В ответ на рефлексию мужских представлений об идеальной женственности в среде эмансипированных женщин зарождались концепции «свободного» и «универсального» материнства. Впервые идеи «свободного материнства», выражавшие протест против патриархальных ценностей и попытки самостоятельно определять свои социальные роли, стали демонстрировать шестидесятницы. Получив законченную формулировку на Западе, идея «свободного материнства» получила распространение в России. Важной составляющей концепта «свободного материнства» стала идея женской репродуктивной свободы. Представительницы эмансипированных кругов рассматривали неконтролируемое деторождение как главное препятствие к развитию женской свободы и источник многих социальных проблем. Конструкт «свободного материнства» в наибольшей степени повлиял на развитие женской самоидентичности, так как он позволял женщине самостоятельно делать выбор в отношении собственных социальных ролей, а также давал возможность реализовываться в различных сферах деятельности. Обращение к теме материнства в высших слоях было ответной реакцией на женскую эмансипацию; в то время как реализация мер по охране материнства и младенчества (социальные меры реализовывались в крестьянской и рабочей среде) была призвана улучшить демографическую ситуацию. Представительницы социалистических взглядов в рассуждении о половой свободе и репродуктивных правах женщины фактически обосновали идею этакратического гендерного порядка, в основе которой – превращение материнства в важнейший социальный институт, которому государство оказывает широкую поддержку, тем самым освобождая женщин для общественного производства.

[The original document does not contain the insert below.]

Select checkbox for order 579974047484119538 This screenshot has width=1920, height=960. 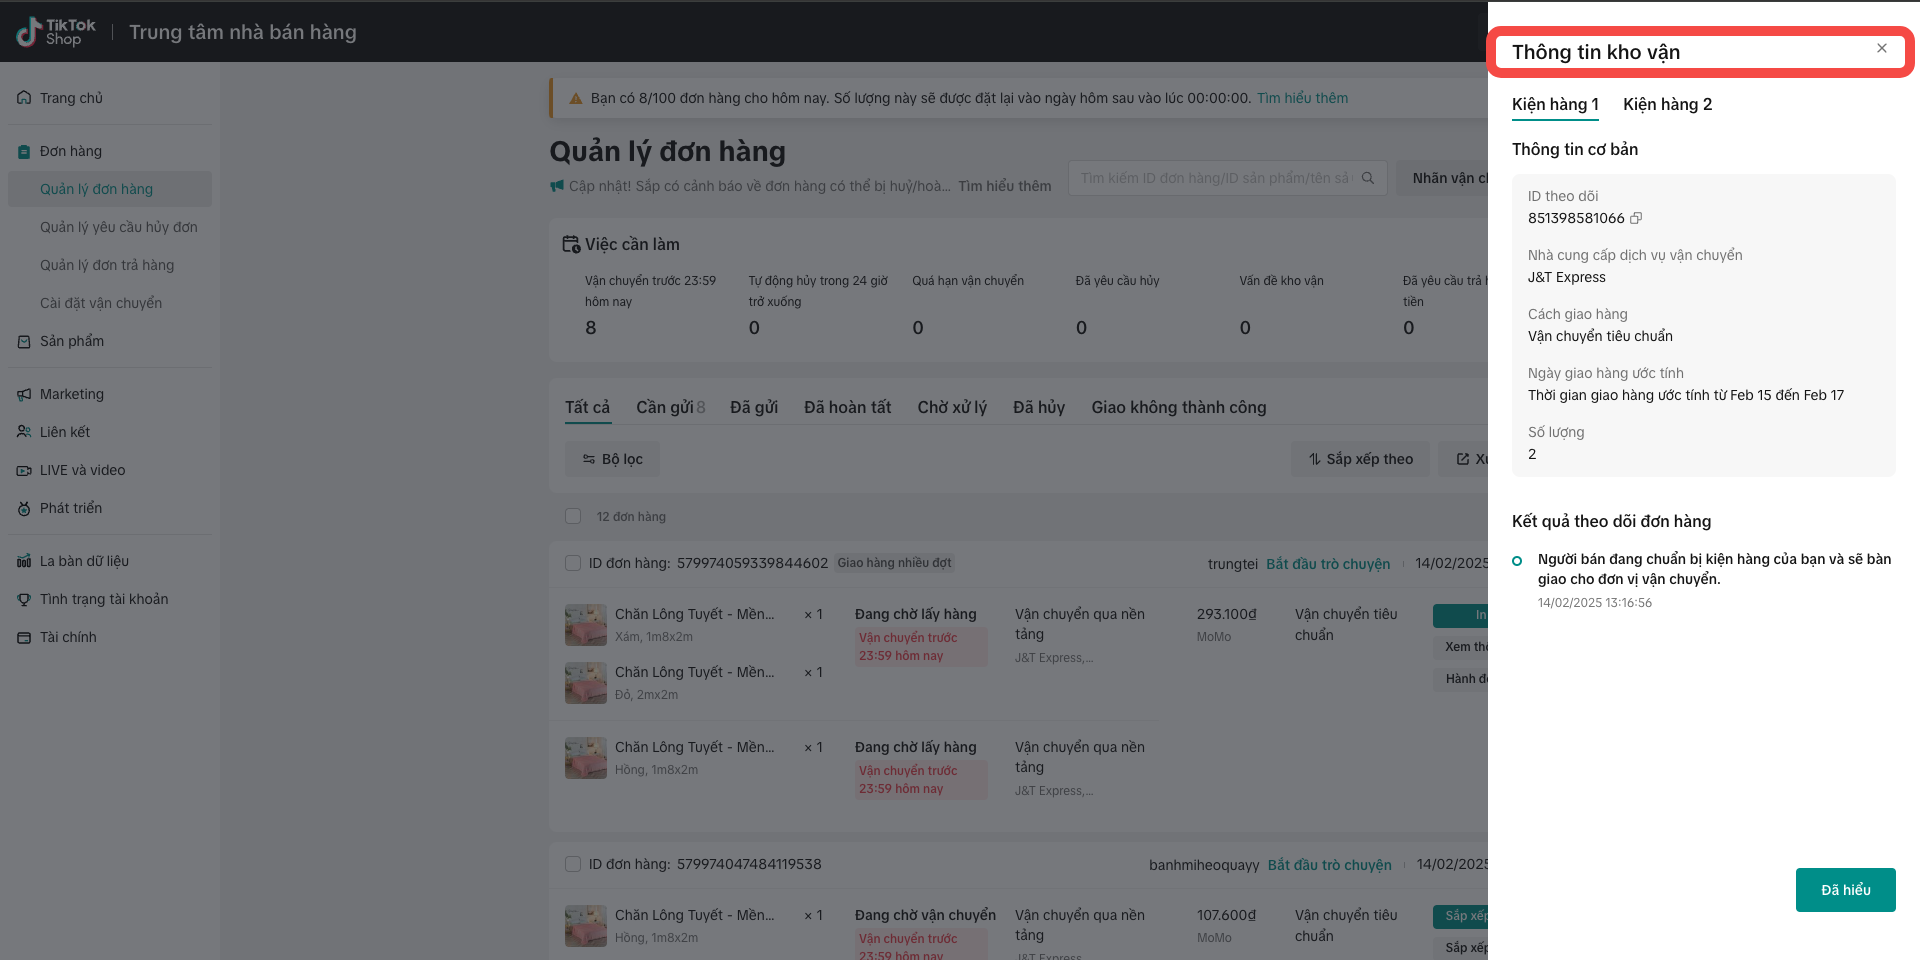coord(573,864)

Во второй половине XIX – начале XX века стали появляться радикальные формы женского поведения, нарушавшие традиционный взгляд на основное предназначение женщины, отказ от деторождения. Отказ от материнства впервые стало практиковать молодое поколение 1860‐х. Деторождению они противопоставляли получение научного (в противовес домашнему) образования (в том числе профессионального), социальную активность. Для многих представительниц либерального феминизма начала XX века материнские роли также занимали второстепенное место. Либерально настроенные феминистки считали правильным посвятить себя личному совершенствованию, борьбе за женские права, а не отдаться служению семье и детям. Многие из них оставались бездетными либо ограничивались рождением одного-двоих детей. Ввиду незрелости социальных институтов (отсутствие поддержки материнства и детства), зависимого положения женщины в семье и обществе, доминирования принципа «разделения сфер» в семейной жизни, малого участия мужей в исполнении родительских функций, материнство зачастую являлось для «новых женщин» эпохи не сосредоточением женских радостей, а приговором, ставящим крест на их личной свободе и самореализации. Отрицание деторождения в собственной жизни становилось протестом против навязанного извне конструкта идеальной женственности и средством, позволяющим реализоваться на иных (кроме материнства) поприщах человеческой деятельности. Тенденция отказа от материнства была связана не только с идеологическими причинами, но и с экономическими. Распад патриархального типа семьи, рост числа разводов, необходимость самостоятельно обеспечивать себя затрудняли реализацию в области материнства.
На пути к легализации аборта можно выделить ряд важных этапов, в каждом из которых доминировала определенная модель контроля рождаемости. До начала Нового времени «плодоизгнание» в России порицалось моральными и религиозными нормами, с XVII века оно стало уголовно наказуемым деянием. Отношение к абортам зависело от развития государственных и социальных институтов. Одна из первых попыток контроля репродуктивного поведения населения состояла в введении уголовного наказания за «плодоизгнание». История уголовного преследования за совершенные аборты показывала неэффективность и сложность привлечения женщин к суду, а значит, и самого государственного контроля. Суровый уголовный закон на практике оказывался малоприменим.
В 1880‐х годах в связи с буржуазным развитием, процессами урбанизации, женской эмансипацией существенно возросло число криминальных абортов. Происходила легитимация практики прерывания беременности в условиях ее законодательного запрета. Осознание неэффективности уголовных санкций против роста числа абортов сделало актуальным вопрос об их легализации. Быстрое и бурное развитие медицинского научного знания превратило врачей в важнейших социальных агентов, определявших норму и патологию в контроле над рождаемостью. Новый способ социального контроля над репродуктивным поведением индивида посредством медицинских институтов в противовес правовым мог стать более эффективным. С конца XIX века абортам был придан статус медико-социальной проблемы, в связи с медикализацией самой практики и появлением движения за декриминализацию абортов.